Abstract

Image captioning is the process of generating descriptive text for images. This report describes how the image captioning model can be trained using standard deep neural network architectures. We also implement the concept of visual attention in the model’s training. The model can itself decide the salient parts to focus on while generating the caption. We used the MS COCO (Common Objects in Context) [1] dataset for the model training and validation.

Introduction

Recently there have been many advancements in the architectures related to Convolutional Neural Networks (CNNs) [2] and Recurrent Neural Networks (RNNs) [3]. Image captioning is one such field that utilizes the power of CNNs and RNNs to deal with both images and text required to train a robust caption generating model. The task of image captioning is something that human brains can do with minimal effort, but it has been traditionally rigid for deep learning models to mimic this human behavior.

The concept of visual attention (figure 1) [4] helps the model automatically find relevant areas in the image when it generates a specific word in the predicted caption. The benefit of this is that instead of compressing the entire image into a low-level representation and using that representation for each generated word, the model can determine a dynamic representation. To extract the features from the images, we use a pre-trained Inception V3 [5] model and extract the feature maps from the last convolutional block. These feature maps have a shallow height and width dimension. Although it alleviates the memory and computational time issues it introduces the challenge of extracting meaningful interpretation as the features at the last convolutional block are not very interpretable. The visual attention mechanism can map these feature maps to the spatial dimensions of the original image, thereby allowing us to see where the model looks when it generates predictions.

Figure 1: Example for visual attention - The red areas in the image are most predictive for the corresponding word and the blue areas are the least predictive.

Image captioning has many different uses but can be primarily used for image indexing (figure 2) and scene description (figure 3). The generated text in the case of image indexing provides relevant information for downstream searching algorithms. For example, we can retrieve the pictures of monuments once the image captioning model spits out the monument names in the captions. Similarly, for scene understanding, the generated text can explain the content of the scene and can be very useful for visually impaired people.

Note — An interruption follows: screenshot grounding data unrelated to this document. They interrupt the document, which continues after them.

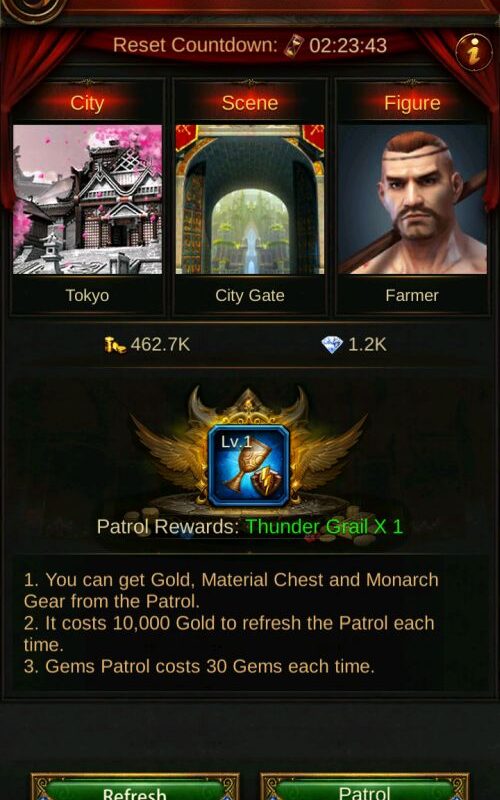
Task: Click the green Refresh button
Action: pyautogui.click(x=135, y=787)
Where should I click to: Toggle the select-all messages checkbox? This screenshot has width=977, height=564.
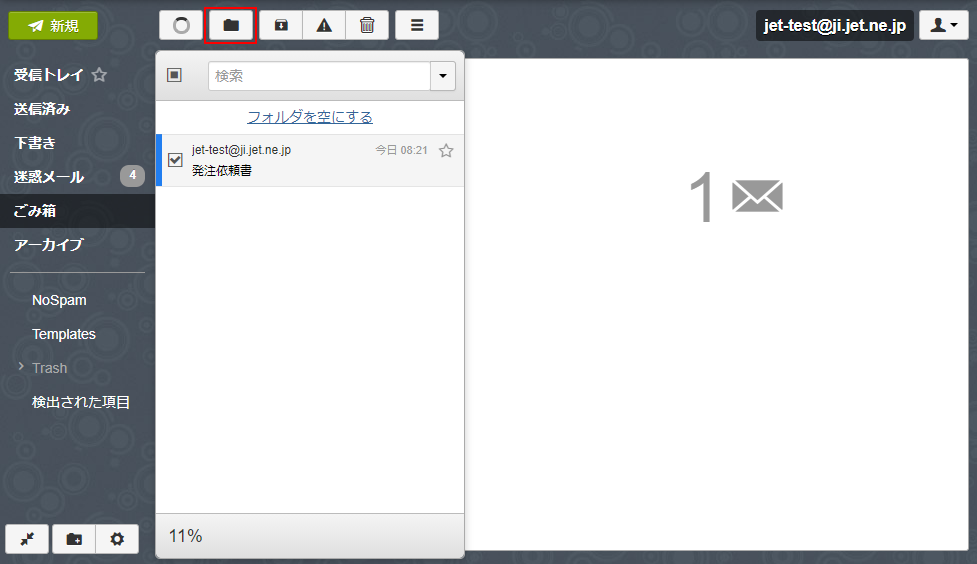[x=174, y=75]
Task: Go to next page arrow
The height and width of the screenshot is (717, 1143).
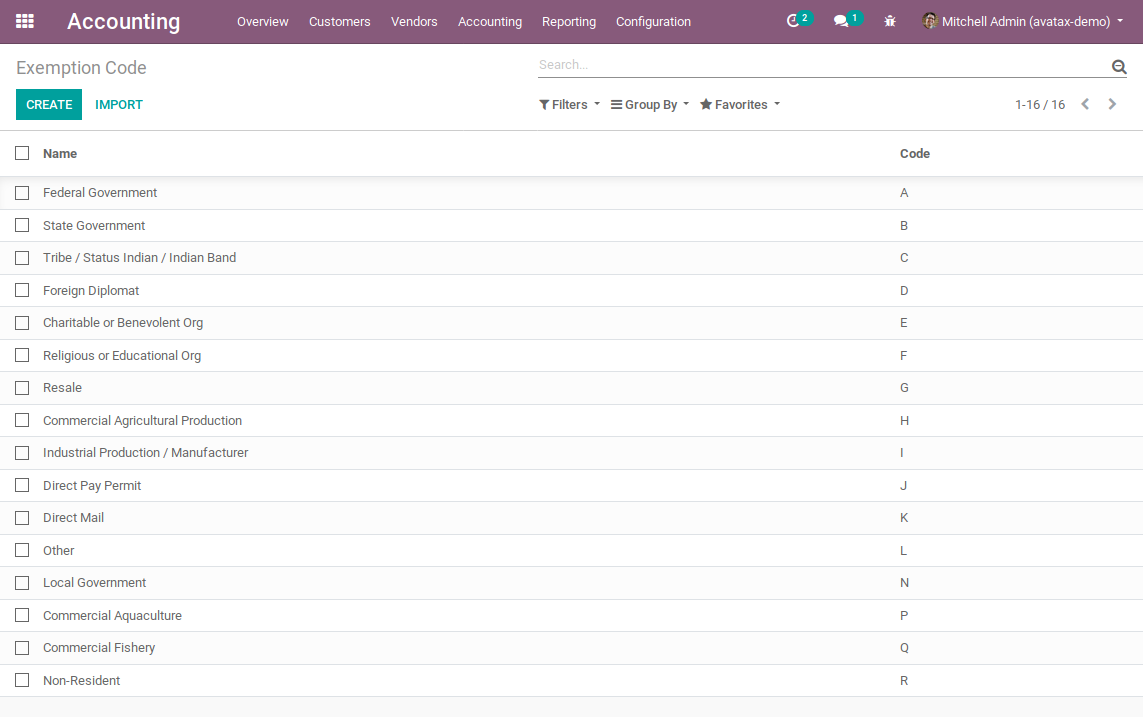Action: (x=1112, y=104)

Figure 2: Example for image indexing

Figure 3: Example for scene description

Dataset

The MS COCO dataset has everyday objects (vehicles, humans, animals, etc.) in different day-to-day situations. Each image has five human annotations (figure 4). We use 6400 images to train the model and 1600 images to monitor the validation loss.

Figure 4: Example annotations for an image

Model Details

Feature Preprocessing

Images

The feature maps for the images are extracted from the Inception V3 model. We extract the feature maps from the last convolutional block, resulting in 512 feature maps of size 7 x 7. We retrieve these feature maps for all the images and then store them on the disk. These feature maps would be used later to train the image captioning model. Although the feature maps from the last convolutional block are not interpretable to illustrate the concept of feature extraction from pretrained models, we can visualize the feature maps from one of the first convolutional blocks (figure 5). We flatten the three-dimensional tensors to a two-dimension tensor, i.e., 7 x 7 x 512 gets converted to 49 x 512 (figure 6).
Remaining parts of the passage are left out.